Plevneliev was commenting on a February 8, 2012 EC report which criticized Bulgaria for failing to show progress on fighting organized crime and corruption. The report said problems with the independence and accountability of the judiciary persist, and said that cooperation between the judiciary, police and administrative institutions remains insufficient.

"This is my goal, not just having one report after another and an avalanche of explanations of who did what and who is guilty of what. What matters here is to finish the reforms we committed to Brussels," Plevneliev told the press.

Among the controversial exchanges between the Bulgarian police and the judiciary is an accusation by the Bulgarian Interior Minister Tsvetan Tsvetanov regarding a kidnapping case.  Tsvetanov criticized the Sofia City Court’s decision to transfer one of the kidnappers from prison to house arrest in an interview for Bulgarian National Television on Monday. Tsvetanov announced in July 2011 that the police will start naming their special operations after judges who have released detainees from arrest.

The kidnapper gang, dubbed “The Impudent,” is believed to be responsible for 13 high-profile kidnappings in Bulgaria between 2008 and 2009. In December 2009, 25 people believed to be members of this organized crime group were arrested following a police raid.

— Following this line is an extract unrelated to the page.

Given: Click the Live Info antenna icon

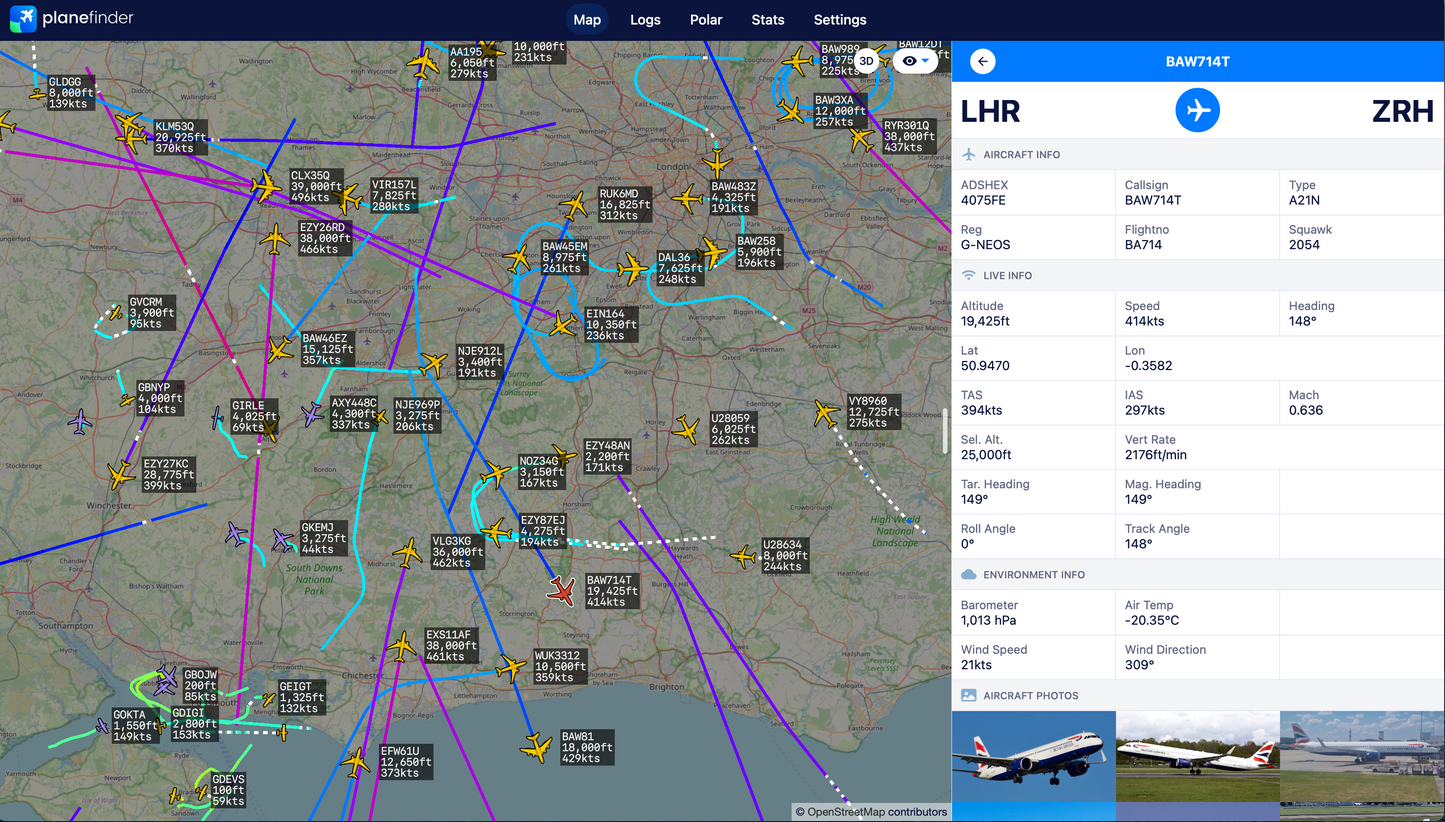Looking at the screenshot, I should pyautogui.click(x=968, y=275).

"If people planning to engage in such activity know what harsh penalties they will get, this will give a strong boost to the Interior's preventive function," Tsvetanov said.

In turn, the Union of Judges in Bulgaria criticized the Ministry of Interior for placing undue pressure on the judiciary. In an open letter of protest addressed to the Ministry of Interior, the Union condemned the practice of naming police operations after judges, saying that such a practice “grossly infringes upon the independence of the court and judges” and threatens to impede justice.

The Union of Judges used as an example a police operation conducted last Thursday against a group of extortionists, dubbed “RALICA” (pronounced “Ralitsa”), allegedly referring to the judge who presided over the kidnapping case, Ralica Manolova.

"The so-called RALICA operation gives a clear signal to Bulgarian judges that if they take a decision that the Ministry of Interior does not like, they will have to face a personal aggressive and manipulative attack," the Union’s letter said. According to the Thursday’s press release by the Ministry of Interior, RALICA stands for "Racketeering, Greed, Hypocrisy, Extortion, Cynicism and Anarchy."

The Union also said that house arrests are the responsibility of the police, and that the judiciary cannot be blamed if inmates escape.

At the press conference, president Plevneliev also praised the Bulgarian army for their successful implementation of European reforms.